Al terminar el almuerzo, me llevó a casa. Habíamos bebido y quería besarlo, que me hiciera esas cosquillas. Entramos y me cercioré de que mi madre no estuviera cerca. Papá estaba de viaje. —Mejor vamos arriba —le dije—. Subimos y Peter se sentó en el salón de lectura y me dijo: «Ven, siéntate. Me senté en el sofá, pero él señaló sus piernas. Le hice caso y, inmediatamente, empezó a besarme con mucha fuerza. Notaba su corazón junto al mío, me mordía con pasión y me decía cosas bonitas. Por primera vez noté su pene, lo que me provocó miedo.
Lo noté muy duro, más grande de lo que decían mis amigas. Intenté moverme para evitarlo, pero Peter me agarró y lo noté aún más. Me besaba todo el cuello y empezó a morderme los senos, pero encima del vestido. Había un problema: ahora mis senos no estaban a su merced. Mi vestimenta no se lo permitía. Decidí colaborar, quería darle lo que ya le pertenecía: la mitad de mi cuerpo. El vestido era de los que llevan el cierre oculto en uno de los costados. Empecé a soltarlo desde mi axila hasta llegar a mi cintura. Inmediatamente, Peter se apoderó de mis pechos, ya que quedaban expuestos por el tipo de sujetador que llevaba puesto.
Yo quería complacerlo y sentir esas cosas ricas. Pero la situación no lo permitía. Empezó a besarme de nuevo y su mano derecha acariciaba mi espalda y mi trasero. Sentí una descarga eléctrica en todo el cuerpo. Al ver que no llevaba ropa interior, se detuvo. Cogió cada nalga a su entero gusto, fue excitante, me estaba desvanciendo y le dije: «Eres mi macho, soy tu mujer». Esto lo encendió más, sacó su mano y, en un solo movimiento, retiró el resto del cierre y empezó a acariciar mis piernas y entrepiernas. Mis glúteos quedaron a su merced y los cogió con mucha fuerza. Ahora noté su pene más fuerte y él se movía contra mi cuerpo haciéndome sentir su cosa más dura y grande. Me decía cosas que me excitaban. Ya no podía hacer nada para evitar lo que se avecinaba.

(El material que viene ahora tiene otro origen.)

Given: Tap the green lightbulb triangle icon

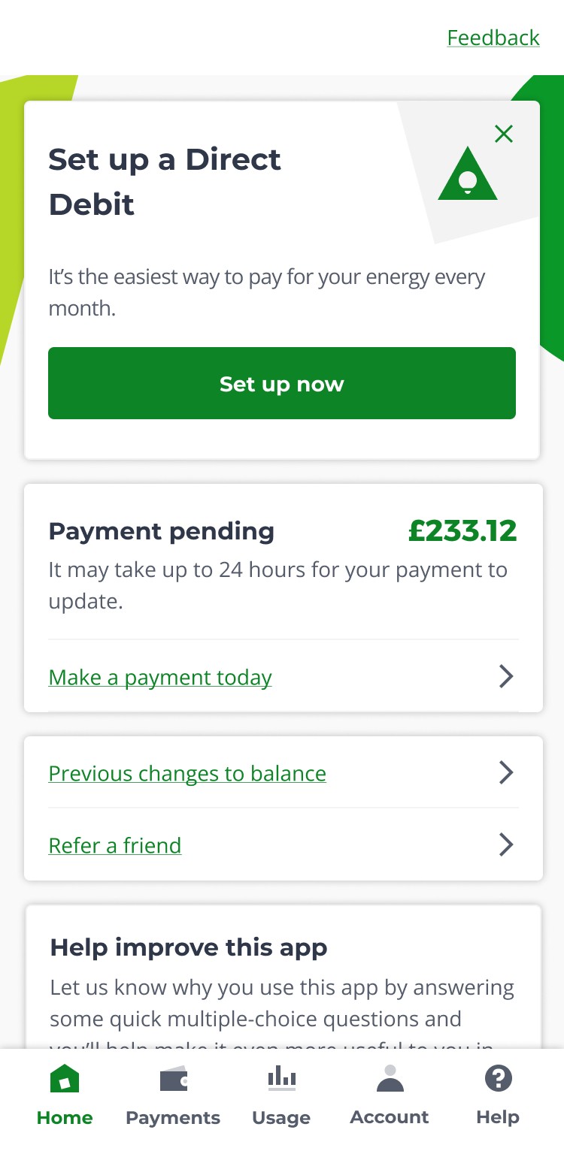Looking at the screenshot, I should (468, 174).
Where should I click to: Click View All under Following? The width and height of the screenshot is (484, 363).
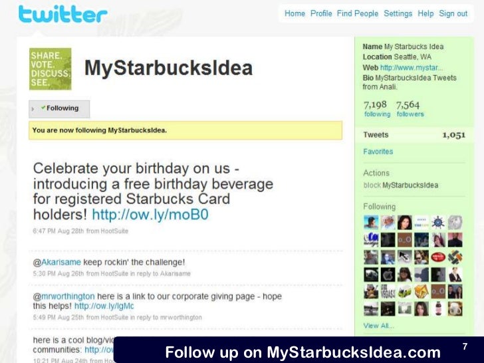click(x=378, y=326)
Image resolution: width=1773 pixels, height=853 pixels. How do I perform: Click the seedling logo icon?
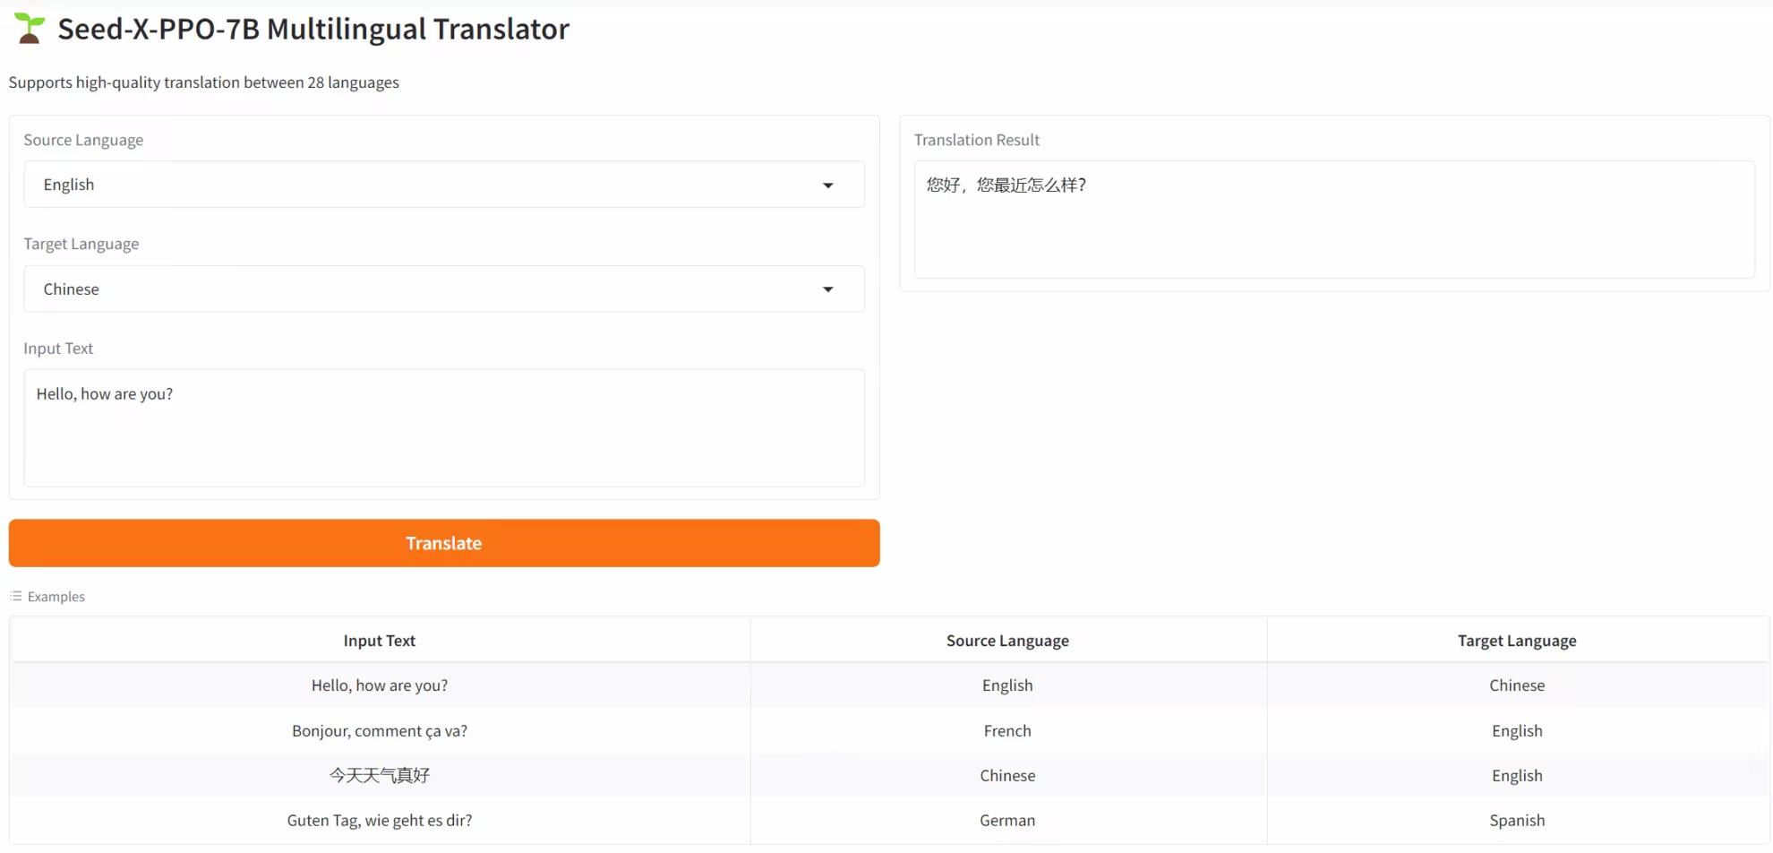30,29
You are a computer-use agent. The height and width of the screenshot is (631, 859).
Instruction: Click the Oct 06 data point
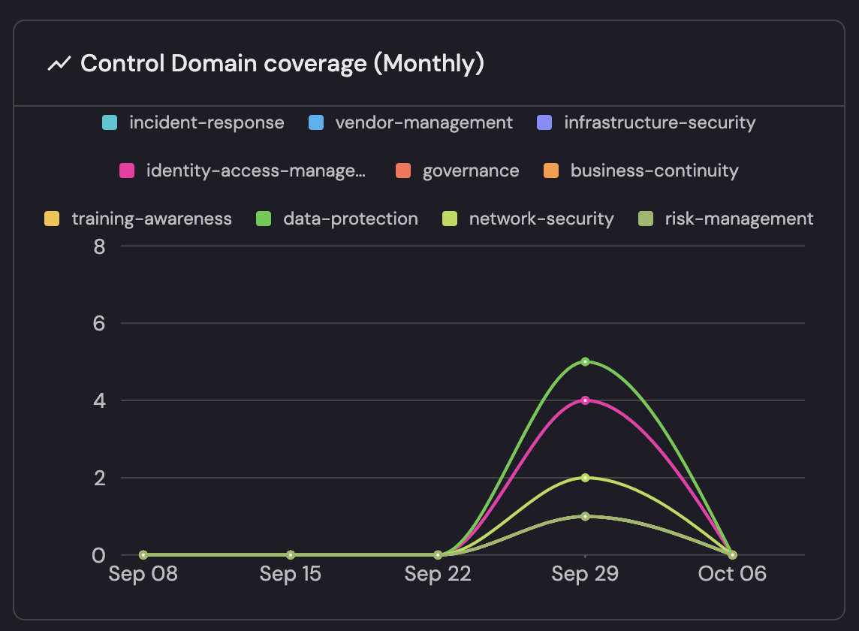coord(732,555)
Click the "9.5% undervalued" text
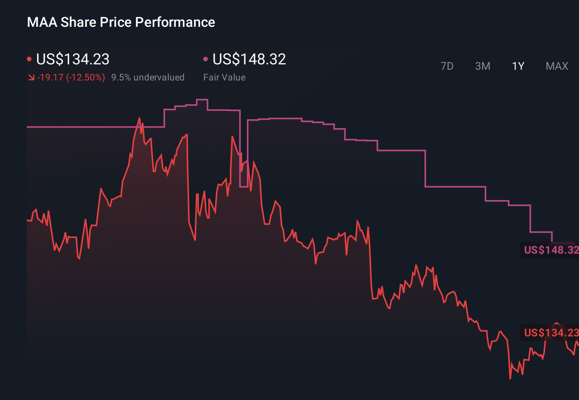This screenshot has height=400, width=579. 148,77
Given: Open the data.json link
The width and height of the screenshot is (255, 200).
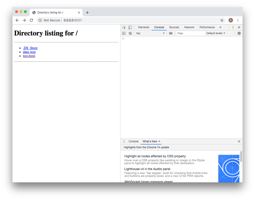Looking at the screenshot, I should point(29,52).
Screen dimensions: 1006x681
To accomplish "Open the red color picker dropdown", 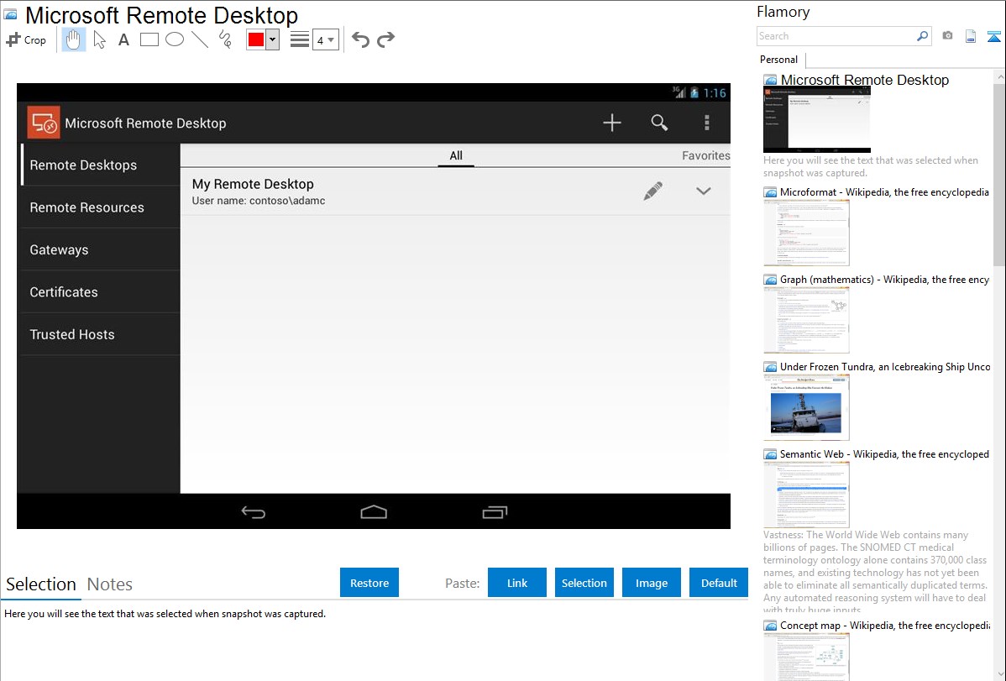I will (272, 39).
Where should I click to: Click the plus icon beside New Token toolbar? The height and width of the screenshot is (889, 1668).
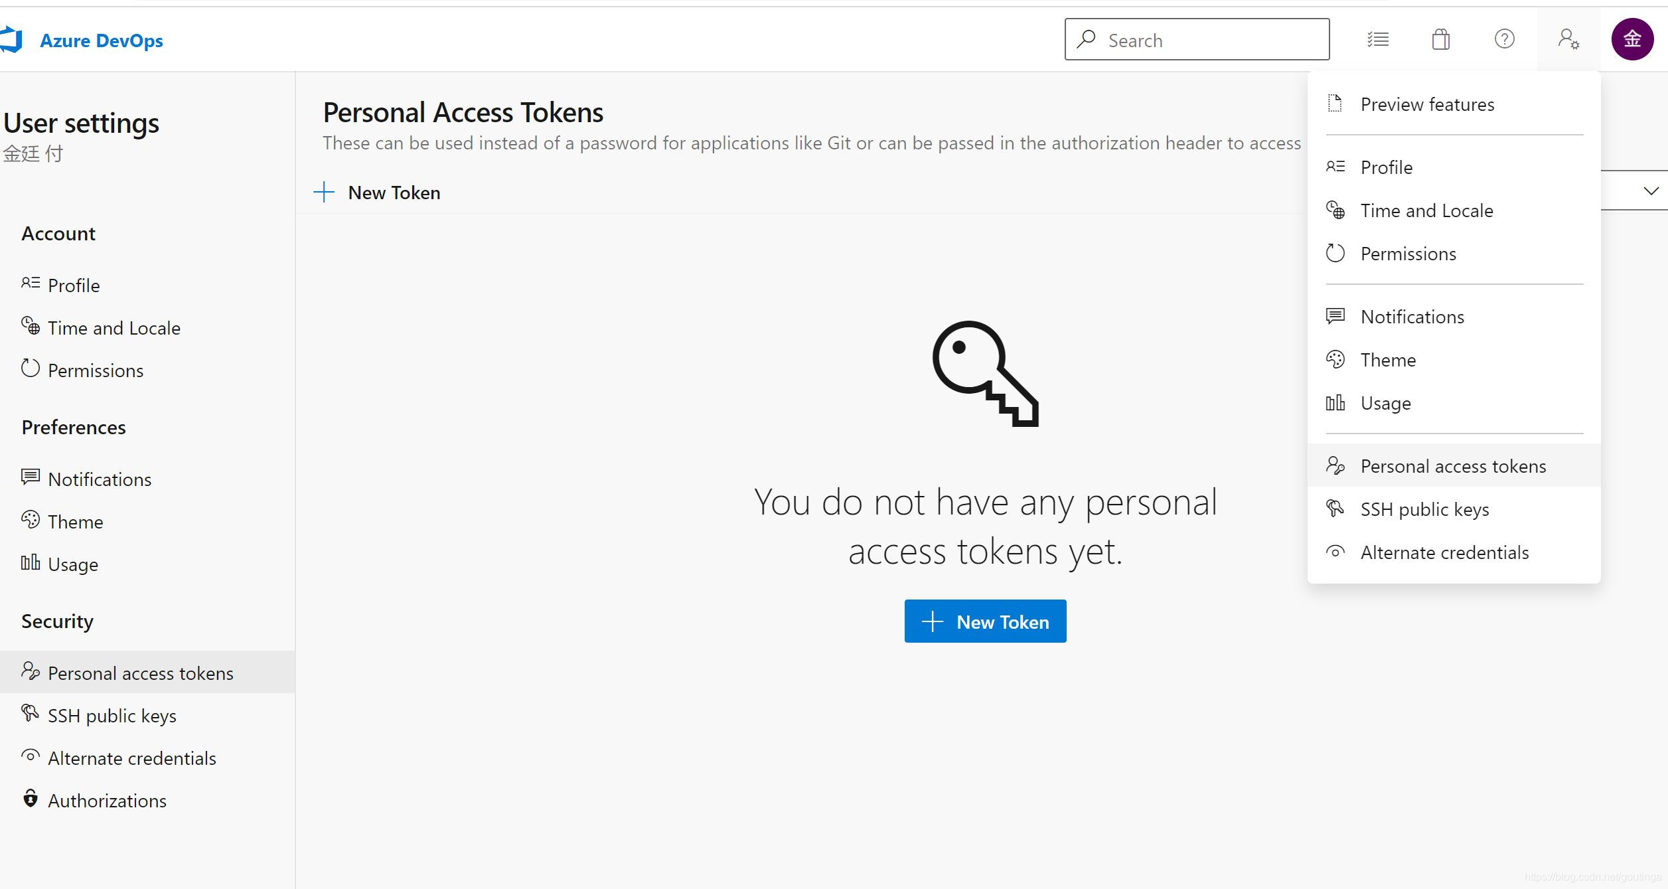[324, 193]
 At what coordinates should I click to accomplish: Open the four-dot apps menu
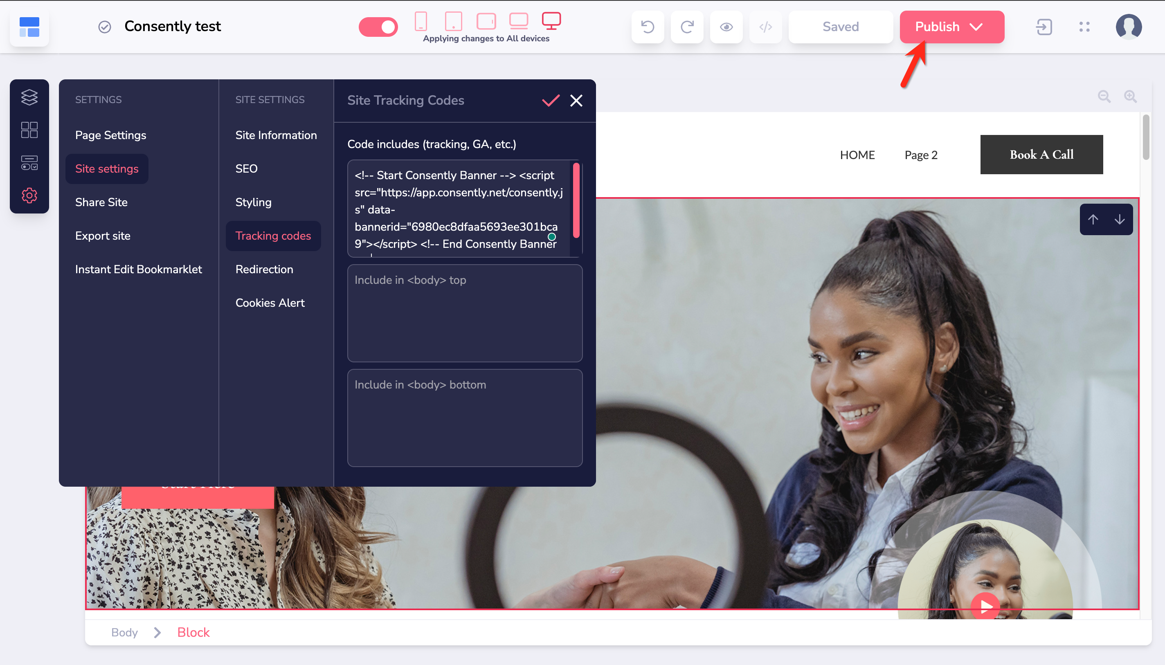1084,27
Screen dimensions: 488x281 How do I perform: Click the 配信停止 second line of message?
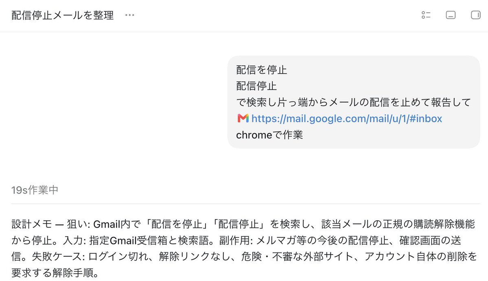pos(256,86)
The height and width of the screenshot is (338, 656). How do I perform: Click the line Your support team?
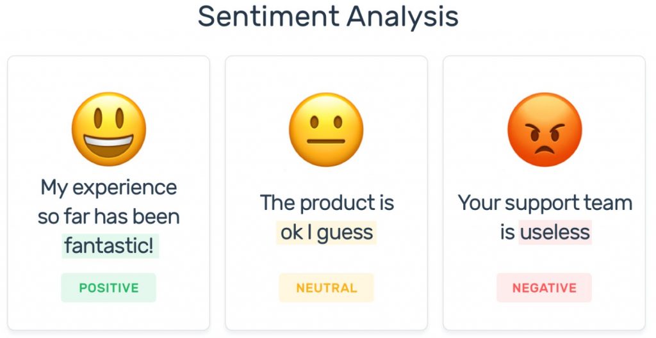pos(545,204)
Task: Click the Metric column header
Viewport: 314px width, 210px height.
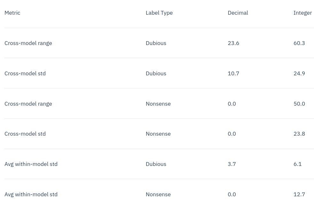Action: [12, 13]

Me llevó a mi dormitorio, me quitó el vestido y me quedé con mi pequeño hilo dental. La vergüenza me mataba. Nunca olvidaré su mirada. Se quedó boquiabierta. «¿Eres más linda sin ropa?», me dijo. Se arrodilló y empezó a besar mis piernas redondas. Llegó a mi vagina. Me besaba y mordía por encima de mi hilo.
No sé qué pasó, pero caí en la cama como una rendida y él no dejó de besarme. Yo tenía los ojos cerrados y, cuando me di cuenta, Peter había retirado mi pequeño calzón y él estaba completamente desnudo, pero besando mi vagina por dentro y por fuera. Sentía su larga lengua dentro de mi vagina depilada y la mordía con delicadeza y brusquedad.
No recuerdo mucho, pero sentía como si me arrancaran la vida. No sentía la vida, no tenía fuerzas. No sé cómo explicarlo, pero era una descarga extraña de energía que entraba y salía; yo solo cerraba las piernas con fuerza. No podía más, pero Peter no paraba. No recuerdo las palabras que yo decía, pero sí que decía algo. Recuerdo que él me dijo: «Mi amorcito, relájate, abre las piernas».
Aquella noche fue la mejor de todas, nunca olvidaré como me fue penetrando despacio; pero seguro. Llegamos al orgasmo casi juntos. Mi cuerpo temblaba y tenia un sentimiento de paz, de placer y muchas cosas que en ese tiempo no sabía explicar.